READING PASSAGE Start Marker
Back to School with a Chronic Illness

Getting ready to start a new school year can be a time of anxiety and even stress for any family, but especially those families who are managing a chronic illness.

In the weeks before school starts, it can be helpful to begin transitioning back to a school year routine – that might include going to bed and getting up earlier, maybe even shifting eating schedules to more closely align with the school day.

If it will be a new school for a child, visiting the school before the year starts can help ease a lot of anxiety. Finding things like the bathrooms, cafeteria and classrooms can help kids feel more comfortable. For older students, it can also help to talk through scenarios before they come up to help them plan. Situations like what to do if they forgot their lunch, left their medication at home or other common scenarios can help kids feel prepared and better able to handle the unexpected moments.

Even if there is a 504 plan in place, parents still need to be proactive and talk with teachers, administrators and even the school nurse about their child’s condition and help them understand what they might expect during the school year. Don’t assume they are familiar with the condition or how to manage it in the event there’s a medical situation. A letter from the child’s specialist can be helpful, along with an emergency plan if necessary. And, don’t be shy – sometimes it can be uncomfortable to ask for assistance, but parents are their child’s best advocates. It’s important to speak up and make the child’s needs clear and continue to stay in touch throughout the school year.
READING PASSAGE End Marker
* **AIM OF THE EXERCISE**
Transcribe the passage on returning to school with a chronic illness, starting with "Getting ready to" and going on through "the school day.". The material that comes next is from another source.
SUPPLIED DATA Start Marker
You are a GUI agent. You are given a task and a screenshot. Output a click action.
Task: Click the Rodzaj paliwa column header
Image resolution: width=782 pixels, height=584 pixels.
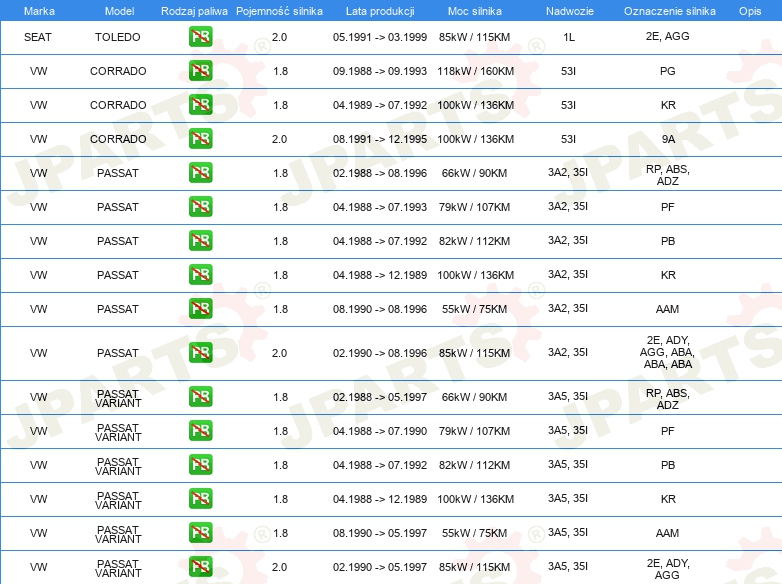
SUPPLIED DATA End Marker
* **YOUR SOLUTION**
Getting ready to start a new school year can be a time of anxiety and even stress for any family, but especially those families who are managing a chronic illness.

In the weeks before school starts, it can be helpful to begin transitioning back to a school year routine – that might include going to bed and getting up earlier, maybe even shifting eating schedules to more closely align with the school day.